**Goal of the exercise:** Please write out each of the following items, copying every line without any change.

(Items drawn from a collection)
"""
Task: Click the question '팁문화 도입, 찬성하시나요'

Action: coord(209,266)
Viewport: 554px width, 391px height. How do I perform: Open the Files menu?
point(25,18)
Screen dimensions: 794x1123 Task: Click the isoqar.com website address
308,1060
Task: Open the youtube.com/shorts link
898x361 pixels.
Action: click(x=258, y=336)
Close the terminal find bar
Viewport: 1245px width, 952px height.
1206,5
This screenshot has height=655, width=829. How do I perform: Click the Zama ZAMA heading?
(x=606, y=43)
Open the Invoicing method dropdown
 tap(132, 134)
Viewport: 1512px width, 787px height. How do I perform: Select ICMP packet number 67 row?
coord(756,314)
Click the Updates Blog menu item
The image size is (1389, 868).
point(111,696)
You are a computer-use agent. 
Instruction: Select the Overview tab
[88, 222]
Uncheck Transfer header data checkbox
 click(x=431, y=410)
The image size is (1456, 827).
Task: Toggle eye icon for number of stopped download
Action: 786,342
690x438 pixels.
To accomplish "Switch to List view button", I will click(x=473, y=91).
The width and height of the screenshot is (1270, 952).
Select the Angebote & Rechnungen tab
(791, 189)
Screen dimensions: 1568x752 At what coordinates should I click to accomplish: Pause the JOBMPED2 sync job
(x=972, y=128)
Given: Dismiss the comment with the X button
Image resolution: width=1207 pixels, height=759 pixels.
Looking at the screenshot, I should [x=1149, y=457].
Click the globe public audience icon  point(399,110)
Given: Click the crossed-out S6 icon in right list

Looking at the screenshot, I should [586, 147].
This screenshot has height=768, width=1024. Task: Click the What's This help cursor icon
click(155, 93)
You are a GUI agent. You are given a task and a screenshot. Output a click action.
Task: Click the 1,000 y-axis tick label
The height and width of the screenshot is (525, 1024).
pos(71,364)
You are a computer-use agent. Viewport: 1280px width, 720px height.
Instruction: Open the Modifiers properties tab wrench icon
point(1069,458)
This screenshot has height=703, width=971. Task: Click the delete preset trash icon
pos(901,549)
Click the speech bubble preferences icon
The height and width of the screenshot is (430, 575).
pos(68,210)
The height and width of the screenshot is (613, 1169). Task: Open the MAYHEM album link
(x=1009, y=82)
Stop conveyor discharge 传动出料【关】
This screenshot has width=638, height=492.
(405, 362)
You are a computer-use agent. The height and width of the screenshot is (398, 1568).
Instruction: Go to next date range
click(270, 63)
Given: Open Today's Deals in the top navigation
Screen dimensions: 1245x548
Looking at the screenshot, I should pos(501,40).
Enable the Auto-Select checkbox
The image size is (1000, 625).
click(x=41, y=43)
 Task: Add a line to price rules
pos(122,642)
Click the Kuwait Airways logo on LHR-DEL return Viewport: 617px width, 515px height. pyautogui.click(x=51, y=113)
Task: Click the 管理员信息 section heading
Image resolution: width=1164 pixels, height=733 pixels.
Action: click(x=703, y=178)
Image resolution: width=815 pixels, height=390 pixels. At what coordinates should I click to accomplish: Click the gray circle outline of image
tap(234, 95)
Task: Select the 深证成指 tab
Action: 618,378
"""
**Written response:**
Task: Click the question '팁문화 도입, 찬성하시나요'

Action: coord(209,266)
Viewport: 554px width, 391px height. How do I perform: Open the Files menu?
point(25,18)
Screen dimensions: 794x1123 Task: Click the isoqar.com website address
308,1060
Task: Open the youtube.com/shorts link
898x361 pixels.
Action: click(x=258, y=336)
Close the terminal find bar
Viewport: 1245px width, 952px height.
1206,5
This screenshot has height=655, width=829. How do I perform: Click the Zama ZAMA heading?
(x=606, y=43)
Open the Invoicing method dropdown
 tap(132, 134)
Viewport: 1512px width, 787px height. How do I perform: Select ICMP packet number 67 row?
coord(756,314)
Click the Updates Blog menu item
The image size is (1389, 868).
point(111,696)
You are a computer-use agent. 
Instruction: Select the Overview tab
[88, 222]
Uncheck Transfer header data checkbox
 click(x=431, y=410)
The image size is (1456, 827).
Task: Toggle eye icon for number of stopped download
Action: 786,342
690x438 pixels.
To accomplish "Switch to List view button", I will click(x=473, y=91).
The width and height of the screenshot is (1270, 952).
Select the Angebote & Rechnungen tab
(791, 189)
Screen dimensions: 1568x752 At what coordinates should I click to accomplish: Pause the JOBMPED2 sync job
(x=972, y=128)
Given: Dismiss the comment with the X button
Image resolution: width=1207 pixels, height=759 pixels.
Looking at the screenshot, I should [x=1149, y=457].
Click the globe public audience icon  point(399,110)
Given: Click the crossed-out S6 icon in right list

Looking at the screenshot, I should [586, 147].
This screenshot has height=768, width=1024. Task: Click the What's This help cursor icon
click(155, 93)
You are a GUI agent. You are given a task and a screenshot. Output a click action.
Task: Click the 1,000 y-axis tick label
The height and width of the screenshot is (525, 1024).
pos(71,364)
You are a computer-use agent. Viewport: 1280px width, 720px height.
Instruction: Open the Modifiers properties tab wrench icon
point(1069,458)
This screenshot has height=703, width=971. Task: Click the delete preset trash icon
pos(901,549)
Click the speech bubble preferences icon
The height and width of the screenshot is (430, 575).
pos(68,210)
The height and width of the screenshot is (613, 1169). Task: Open the MAYHEM album link
(x=1009, y=82)
Stop conveyor discharge 传动出料【关】
This screenshot has width=638, height=492.
(405, 362)
You are a computer-use agent. The height and width of the screenshot is (398, 1568).
Instruction: Go to next date range
click(270, 63)
Given: Open Today's Deals in the top navigation
Screen dimensions: 1245x548
Looking at the screenshot, I should pos(501,40).
Enable the Auto-Select checkbox
The image size is (1000, 625).
click(x=41, y=43)
 Task: Add a line to price rules
pos(122,642)
Click the Kuwait Airways logo on LHR-DEL return Viewport: 617px width, 515px height. pyautogui.click(x=51, y=113)
Task: Click the 管理员信息 section heading
Image resolution: width=1164 pixels, height=733 pixels.
Action: click(x=703, y=178)
Image resolution: width=815 pixels, height=390 pixels. At what coordinates should I click to accomplish: Click the gray circle outline of image
tap(234, 95)
Task: Select the 深证成指 tab
Action: 618,378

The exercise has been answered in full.